Ready-Mix: a 45-minute film installation around a concrete plant in Idaho by Lucy Raven at Dia:Chelsea. Very heavy, and free entry!

Chemical Flowers by Helm: old friend Luke Younger’s solo musical outfit, I listen to this record on repeat a lot.

Naples ‘44 by Norman Lewis: hard times in a very complex world rendered beautifully by a British spy agent working with the Americans in occupied Naples.
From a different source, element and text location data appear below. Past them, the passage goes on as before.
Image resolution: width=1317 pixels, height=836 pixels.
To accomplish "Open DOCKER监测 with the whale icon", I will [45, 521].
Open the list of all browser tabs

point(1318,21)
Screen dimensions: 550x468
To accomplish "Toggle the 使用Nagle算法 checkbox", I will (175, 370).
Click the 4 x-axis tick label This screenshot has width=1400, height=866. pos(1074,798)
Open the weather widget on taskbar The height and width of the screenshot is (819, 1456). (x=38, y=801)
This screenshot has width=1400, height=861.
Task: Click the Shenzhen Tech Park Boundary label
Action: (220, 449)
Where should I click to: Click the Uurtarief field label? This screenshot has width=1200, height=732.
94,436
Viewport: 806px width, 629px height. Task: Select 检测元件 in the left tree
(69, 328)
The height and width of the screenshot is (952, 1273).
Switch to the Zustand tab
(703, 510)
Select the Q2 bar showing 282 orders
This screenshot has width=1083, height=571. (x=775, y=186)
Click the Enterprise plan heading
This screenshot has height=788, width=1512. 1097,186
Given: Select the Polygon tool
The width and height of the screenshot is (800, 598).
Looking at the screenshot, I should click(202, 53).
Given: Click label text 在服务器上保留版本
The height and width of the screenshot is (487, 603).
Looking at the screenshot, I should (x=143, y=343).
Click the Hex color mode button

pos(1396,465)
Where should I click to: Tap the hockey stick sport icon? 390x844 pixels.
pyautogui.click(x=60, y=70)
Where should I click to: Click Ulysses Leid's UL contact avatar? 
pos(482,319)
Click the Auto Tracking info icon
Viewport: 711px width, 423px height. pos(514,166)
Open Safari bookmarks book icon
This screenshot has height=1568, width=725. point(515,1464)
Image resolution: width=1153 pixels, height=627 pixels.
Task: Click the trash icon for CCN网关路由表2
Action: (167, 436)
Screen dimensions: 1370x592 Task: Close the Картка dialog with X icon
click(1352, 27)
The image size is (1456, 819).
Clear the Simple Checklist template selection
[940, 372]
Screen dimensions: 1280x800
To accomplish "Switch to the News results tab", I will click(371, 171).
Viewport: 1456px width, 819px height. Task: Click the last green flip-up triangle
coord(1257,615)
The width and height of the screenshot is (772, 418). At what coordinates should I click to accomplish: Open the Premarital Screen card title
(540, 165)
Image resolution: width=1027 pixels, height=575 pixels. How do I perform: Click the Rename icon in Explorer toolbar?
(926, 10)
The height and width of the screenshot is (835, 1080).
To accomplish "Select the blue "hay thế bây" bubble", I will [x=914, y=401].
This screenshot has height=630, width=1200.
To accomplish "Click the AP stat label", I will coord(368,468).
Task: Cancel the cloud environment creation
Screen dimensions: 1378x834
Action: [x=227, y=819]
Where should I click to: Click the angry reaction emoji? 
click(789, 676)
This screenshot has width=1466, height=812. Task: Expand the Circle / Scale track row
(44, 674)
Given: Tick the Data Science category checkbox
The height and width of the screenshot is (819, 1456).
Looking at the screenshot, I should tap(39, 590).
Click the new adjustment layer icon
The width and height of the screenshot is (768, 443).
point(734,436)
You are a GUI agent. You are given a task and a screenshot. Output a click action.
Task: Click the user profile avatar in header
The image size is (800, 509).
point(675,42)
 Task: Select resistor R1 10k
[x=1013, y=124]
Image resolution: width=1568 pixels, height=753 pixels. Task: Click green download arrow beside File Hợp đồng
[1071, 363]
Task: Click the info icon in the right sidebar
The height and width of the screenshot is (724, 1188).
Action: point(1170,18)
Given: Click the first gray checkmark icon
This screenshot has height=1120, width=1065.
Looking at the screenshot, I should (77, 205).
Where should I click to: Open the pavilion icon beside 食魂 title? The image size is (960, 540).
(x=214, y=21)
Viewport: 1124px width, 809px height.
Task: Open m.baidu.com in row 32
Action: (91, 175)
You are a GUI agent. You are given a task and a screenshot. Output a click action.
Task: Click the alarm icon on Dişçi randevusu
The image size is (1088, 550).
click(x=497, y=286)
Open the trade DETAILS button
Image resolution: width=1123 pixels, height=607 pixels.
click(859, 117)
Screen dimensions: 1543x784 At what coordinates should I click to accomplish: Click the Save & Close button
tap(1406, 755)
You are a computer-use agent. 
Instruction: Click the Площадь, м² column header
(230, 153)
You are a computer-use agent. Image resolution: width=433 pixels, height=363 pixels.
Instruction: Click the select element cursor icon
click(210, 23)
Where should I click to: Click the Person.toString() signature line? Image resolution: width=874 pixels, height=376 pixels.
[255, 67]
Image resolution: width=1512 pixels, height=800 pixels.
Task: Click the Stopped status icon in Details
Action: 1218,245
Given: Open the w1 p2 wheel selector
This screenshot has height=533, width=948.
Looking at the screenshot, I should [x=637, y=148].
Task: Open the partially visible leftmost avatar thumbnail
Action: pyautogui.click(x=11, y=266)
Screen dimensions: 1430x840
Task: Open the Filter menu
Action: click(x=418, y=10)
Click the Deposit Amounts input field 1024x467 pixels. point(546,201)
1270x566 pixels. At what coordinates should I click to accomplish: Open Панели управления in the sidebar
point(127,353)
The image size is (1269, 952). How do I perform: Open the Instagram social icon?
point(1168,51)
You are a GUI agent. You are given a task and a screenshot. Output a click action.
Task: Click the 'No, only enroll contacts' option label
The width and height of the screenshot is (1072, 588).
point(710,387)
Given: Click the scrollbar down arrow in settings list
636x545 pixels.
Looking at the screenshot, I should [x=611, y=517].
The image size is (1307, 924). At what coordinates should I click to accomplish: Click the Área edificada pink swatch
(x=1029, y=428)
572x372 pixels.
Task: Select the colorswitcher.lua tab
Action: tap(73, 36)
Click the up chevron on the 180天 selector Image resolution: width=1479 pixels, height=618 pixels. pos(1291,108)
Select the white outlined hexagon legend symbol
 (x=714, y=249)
Memory by Bernadette Mayer: In 1971 the poet Bernadette Mayer shot a roll of slide film each day and kept a journal for a show at 98 Greene street which exhibited the 1100+ snapshots with a six-hour recording of her voice reading the journal text. Siglio published a book version last year. Massive stuff—see if you can find the images from inside a screening of Two-Lane Blacktop!

The Friends of Eddie Coyle / The Friends of Eddie Coyle / “The Last Celluloid Desperado”: Start with the novel by Geroge V Higgins; a Boston area hard boiled, lean and mean crime story with truly zero good guys. Move on to the film by Peter Yates, a direct adaptation starring Robert Mitchum, Peter Boyle, and Richard Jordan, and top it off with the long read in the March 15th, 1973 issue of Rolling Stone by Grover Lewis, a deep dive into all things Mitchum while on the set of The Friends…, thereby completing the trifecta.

Paul Felten recommends:

A dart board: the best self-care purchase I’ve made in years, and not just because of the pandemic. Don’t skimp, get the cabinet set.

L’Rain’s Fatigue: still a daily listen for me months after it came out - refuses to settle, in all the ways.

@becauseimmissy on TikTok: congratulations to her and Bryce!

Films by Alain Tanner and John Berger: moving Marxist comedies for those nights when Dusan Makavejev just feels like too much.

The Play in the System: The Art of Parasitic Resistance by Anna Watkins Fisher: kind of depressing but diagnostically very exciting, this feels like the last book about art that I will have to read for a long time. Again, this is a recommendation.